Pular para o conteúdo principal

CoKE: Contextualized Knowledge Graph Embedding

 Quan Wang, Pingping Huang, Haifeng Wang, Songtai Dai, Wenbin Jiang, Jing Liu, Yajuan Lyu, Yong Zhu, Hua Wu: CoKE: Contextualized Knowledge Graph Embedding. CoRR abs/1911.02168 (2019)

Abstract

Knowledge graph embedding, which projects symbolic entities and relations into continuous vector spaces, is gaining increasing attention. Previous methods allow a single static embedding for each entity or relation, ignoring their intrinsic contextual nature, i.e., entities and relations may appear in different graph contexts, and accordingly, exhibit different properties.

[O contexto de uma entidade ou relacionamento depende do grafo onde ela aparece e isso afeta o embeddings gerado]
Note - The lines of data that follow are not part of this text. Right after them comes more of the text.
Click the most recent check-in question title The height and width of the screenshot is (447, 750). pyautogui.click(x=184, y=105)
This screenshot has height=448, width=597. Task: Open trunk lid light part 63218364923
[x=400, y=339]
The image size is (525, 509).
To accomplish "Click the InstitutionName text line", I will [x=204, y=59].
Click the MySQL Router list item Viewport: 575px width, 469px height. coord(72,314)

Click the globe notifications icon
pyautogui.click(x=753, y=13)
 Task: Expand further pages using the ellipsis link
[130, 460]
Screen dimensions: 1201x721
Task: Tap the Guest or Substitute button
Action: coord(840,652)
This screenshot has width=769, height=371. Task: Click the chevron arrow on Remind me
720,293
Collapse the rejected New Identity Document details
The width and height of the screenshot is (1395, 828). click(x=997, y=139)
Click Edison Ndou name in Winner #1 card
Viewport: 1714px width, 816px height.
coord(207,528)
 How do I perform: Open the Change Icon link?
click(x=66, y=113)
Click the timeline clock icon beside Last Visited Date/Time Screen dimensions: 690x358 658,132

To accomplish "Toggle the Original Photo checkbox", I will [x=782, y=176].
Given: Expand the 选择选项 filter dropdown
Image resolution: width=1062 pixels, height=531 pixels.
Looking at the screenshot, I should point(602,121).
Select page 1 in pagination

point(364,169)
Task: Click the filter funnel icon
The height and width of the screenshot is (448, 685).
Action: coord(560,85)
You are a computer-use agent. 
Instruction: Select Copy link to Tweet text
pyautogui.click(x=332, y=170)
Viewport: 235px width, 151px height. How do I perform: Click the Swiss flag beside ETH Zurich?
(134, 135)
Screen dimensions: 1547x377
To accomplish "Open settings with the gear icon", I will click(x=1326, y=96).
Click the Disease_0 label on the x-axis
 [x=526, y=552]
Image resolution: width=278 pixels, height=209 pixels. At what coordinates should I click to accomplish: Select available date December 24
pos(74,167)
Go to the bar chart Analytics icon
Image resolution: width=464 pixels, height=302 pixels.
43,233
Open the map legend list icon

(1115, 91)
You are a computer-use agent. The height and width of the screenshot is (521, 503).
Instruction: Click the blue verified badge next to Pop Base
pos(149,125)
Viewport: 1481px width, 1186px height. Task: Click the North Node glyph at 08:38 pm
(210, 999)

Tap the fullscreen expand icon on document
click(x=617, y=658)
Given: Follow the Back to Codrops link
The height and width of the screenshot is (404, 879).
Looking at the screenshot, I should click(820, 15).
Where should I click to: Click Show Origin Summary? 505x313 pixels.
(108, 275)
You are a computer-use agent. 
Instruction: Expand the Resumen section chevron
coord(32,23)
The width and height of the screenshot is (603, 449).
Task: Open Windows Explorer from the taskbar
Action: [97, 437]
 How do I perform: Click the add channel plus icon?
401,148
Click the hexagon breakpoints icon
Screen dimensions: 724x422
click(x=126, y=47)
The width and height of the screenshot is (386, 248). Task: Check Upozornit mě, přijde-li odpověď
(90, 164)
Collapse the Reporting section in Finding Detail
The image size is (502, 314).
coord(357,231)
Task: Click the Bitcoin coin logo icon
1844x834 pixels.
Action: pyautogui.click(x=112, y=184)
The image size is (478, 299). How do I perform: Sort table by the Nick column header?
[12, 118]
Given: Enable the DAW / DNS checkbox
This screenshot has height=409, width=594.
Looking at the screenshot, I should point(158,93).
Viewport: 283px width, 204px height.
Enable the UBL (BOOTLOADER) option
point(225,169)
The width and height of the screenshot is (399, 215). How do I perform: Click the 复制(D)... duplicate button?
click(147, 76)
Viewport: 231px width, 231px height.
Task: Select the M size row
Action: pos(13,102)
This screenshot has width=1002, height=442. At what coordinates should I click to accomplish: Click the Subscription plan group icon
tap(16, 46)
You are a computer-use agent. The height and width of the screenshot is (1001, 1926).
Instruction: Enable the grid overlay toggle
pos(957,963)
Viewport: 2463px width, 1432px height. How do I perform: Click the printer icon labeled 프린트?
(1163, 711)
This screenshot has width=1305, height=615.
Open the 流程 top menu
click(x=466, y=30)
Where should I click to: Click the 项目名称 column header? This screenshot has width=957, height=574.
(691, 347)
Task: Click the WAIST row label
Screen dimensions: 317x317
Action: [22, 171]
This work presents Contextualized Knowledge Graph Embedding (CoKE), a novel paradigm that takes into account such contextual nature, and learns dynamic, flexible, and fully contextualized entity and relation embeddings. Two types of graph contexts are studied: edges and paths, both formulated as sequences of entities and relations. CoKE takes a sequence as input and uses a Transformer encoder to obtain contextualized representations. These representations are hence naturally adaptive to the input, capturing contextual meanings of entities and relations therein.

[Contexto sintático]

Evaluation on a wide variety of public benchmarks verifies the superiority of CoKE in link prediction and path query answering. It performs consistently better than, or at least equally well as current state-of-the-art in almost every case, in particular offering an absolute improvement of 21.0% in H@10 on path query answering.

Our code is available at -> https://github.com/PaddlePaddle/Research/tree/master/KG/CoKE

Introduction

Current approaches typically learn for each entity or relation a single static representation, to describe its global meaning in a given KG. However, entities and relations rarely appear in isolation. Instead, they form rich, varied graph contexts such as edges, paths, or even subgraphs. We argue that entities and relations, when involved in different graph contexts, might exhibit different meanings, just like words do when they appear in different textual contexts (Peters et al., 2018)

[Também é sintático no sentido de ser estrutura mas no exemplo separa as triplas ligadas a um sujeito por assunto: Contexto Político X Contexto Família. Mas a abordagem não diferencia, talvez o engenheiro possa delimitar o caminho/subgrafo que define o contexto mas não tem um regra ou diretriz]

Two types of graph contexts are considered: edges and paths, both formalized as sequences of entities and relations. Given an input sequence, CoKE employs a stack of Transformer (Vaswani et al., 2017) blocks to encode the input and obtain contextualized representations for its components. The model is then trained by predicting a missing component in the sequence, based on these contextualized representations.

[Como as arestas e os caminhos são selecionados? Random Walks?]

We summarize our contributions as follows: (1) We propose the notion of contextualized KG embedding, which differs from previous paradigms by modeling contextual nature of entities and relations in KGs. (2) We devise a new approach CoKE to learn fully contextualized KG embeddings. We show that CoKE can be naturally applied to a variety of tasks like link prediction and path query answering. (3) Extensive experiments demonstrate the superiority of CoKE. It achieves new state-of-the-art results on a number of public benchmarks.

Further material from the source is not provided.